A federal court assessing state-law claims under the FSIA must apply the choice-of-law rules of the forum. See Oveissi v. Islamic Republic of Iran, 573 F.3d 835, 841 (D.C. Cir. 2009). D.C. employs a “constructive blending” of “governmental interest” analysis and the “most significant relationship” test of the Restatement (Second) of Conflict of Laws (“Second Restatement”). District of Columbia v. Coleman, 661 A.2d 811, 816 (D.C. 1995). Governmental interest analysis requires a court to (1) “identify[] the policies underlying the laws” of each potential jurisdiction, In re APA Assessment Fee Litigation, 166 F.3d 39, 52 (D.C. Cir. 2014), then (2) determine whether a jurisdiction's policy would be advanced “by having its law applied to the facts of the case under review.” Hercules & Co., Ltd. v. Shama Rest. Corp., 566 A.2d 31,41 (D.C. 1989). As part of this analysis, a court should also consider the jurisdiction with the “most significant relationship” to the dispute under the principles listed in the Second Restatement. See Pietrangelo v. Wilmer Cutler Pickering Hale & Dorr, LLP, 68 A.3d 697, 714 (D.C. 2013); Washkoviak v. Student Loan Marketing Ass 'n, 900 A.2d 168, 180 (D.C. 2006). According to the Second Restatement, for personal-injury actions, the law of the “state where the injury occurred” should govern unless another state has a “more significant relationship” to the dispute. Restatement (Second) of Conflict of Laws § 146 (1971).
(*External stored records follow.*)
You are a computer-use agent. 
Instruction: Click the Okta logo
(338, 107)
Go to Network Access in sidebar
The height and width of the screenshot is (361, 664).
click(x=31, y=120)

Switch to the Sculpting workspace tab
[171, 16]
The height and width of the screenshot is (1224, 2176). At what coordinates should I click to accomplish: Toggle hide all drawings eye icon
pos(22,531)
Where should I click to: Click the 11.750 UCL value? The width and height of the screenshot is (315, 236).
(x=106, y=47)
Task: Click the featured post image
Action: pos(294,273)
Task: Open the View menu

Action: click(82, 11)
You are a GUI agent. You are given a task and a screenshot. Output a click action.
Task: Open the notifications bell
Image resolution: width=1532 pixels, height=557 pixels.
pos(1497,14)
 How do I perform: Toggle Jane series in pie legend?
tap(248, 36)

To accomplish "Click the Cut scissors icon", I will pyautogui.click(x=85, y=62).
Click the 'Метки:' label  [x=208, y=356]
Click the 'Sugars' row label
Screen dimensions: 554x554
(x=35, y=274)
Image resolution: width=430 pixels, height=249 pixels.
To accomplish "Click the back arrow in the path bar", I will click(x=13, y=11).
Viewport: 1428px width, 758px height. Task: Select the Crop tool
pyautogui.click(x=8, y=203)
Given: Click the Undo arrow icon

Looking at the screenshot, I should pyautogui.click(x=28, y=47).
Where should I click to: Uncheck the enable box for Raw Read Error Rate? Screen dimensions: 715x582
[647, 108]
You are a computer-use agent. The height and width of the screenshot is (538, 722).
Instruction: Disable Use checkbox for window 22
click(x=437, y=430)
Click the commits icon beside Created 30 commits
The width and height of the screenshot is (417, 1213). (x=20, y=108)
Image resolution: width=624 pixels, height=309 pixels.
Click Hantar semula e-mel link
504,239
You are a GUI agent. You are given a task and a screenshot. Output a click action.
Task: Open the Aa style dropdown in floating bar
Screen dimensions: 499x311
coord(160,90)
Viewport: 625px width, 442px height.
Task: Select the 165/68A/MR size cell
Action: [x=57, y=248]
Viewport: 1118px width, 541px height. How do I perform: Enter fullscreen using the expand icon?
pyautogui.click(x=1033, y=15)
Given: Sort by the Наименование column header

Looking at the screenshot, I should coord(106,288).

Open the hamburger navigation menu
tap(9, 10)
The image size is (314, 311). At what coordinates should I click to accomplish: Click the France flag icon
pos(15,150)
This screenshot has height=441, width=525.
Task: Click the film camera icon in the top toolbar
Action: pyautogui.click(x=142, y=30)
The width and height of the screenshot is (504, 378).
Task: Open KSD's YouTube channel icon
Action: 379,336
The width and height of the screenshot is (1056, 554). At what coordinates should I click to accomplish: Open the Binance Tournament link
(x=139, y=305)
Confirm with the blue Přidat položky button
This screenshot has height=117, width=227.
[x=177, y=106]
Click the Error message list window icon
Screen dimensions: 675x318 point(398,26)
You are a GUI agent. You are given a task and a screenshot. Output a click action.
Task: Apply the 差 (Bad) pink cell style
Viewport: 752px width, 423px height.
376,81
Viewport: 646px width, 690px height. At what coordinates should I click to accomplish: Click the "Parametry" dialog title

Specific “[c]ontacts to be taken into account ... include: (a) the place where the injury occurred, (b) the place where the conduct causing the injury occurred, (c) the domicil[e], residence, nationality, place of incorporation, and place of business of the parties, and (d) the place where the relationship, if any, between the parties is centered.” Id. § 145.

HL DISCUSSION

This Court previously determined the existence of subject-matter jurisdiction under the FSIA, personal jurisdiction over Iran, and the timeliness of plaintiffs' action. Roberts, 581 F.Supp.3d at 167-72. And the Court previously held Iran liable under most of the counts in the Complaint. Id. at 176. The only remaining questions are: (1) which law to applies to the Family Member Plaintiffs' IIED claim and (2) whether that law affords plaintiffs relief.

Plaintiffs argue that D.C. law should apply. This Court previously held that D.C. law cannot apply based on this forum's choice-of-law analysis, because D.C. does not have a strong enough interest in applying its law or the most significant relationship to the dispute. Id. at 174-75. Now, this Court affirms its prior decision and holds that plaintiffs' domicile jurisdictions have the strongest interest in and most significant relationship to this case. Therefore, Maryland, South African, and English law apply. Additionally, after reviewing evidence of such laws submitted by plaintiffs, the Court concludes that plaintiffs have satisfactorily established that that Iran can be held liable under Maryland and South African law but not English law.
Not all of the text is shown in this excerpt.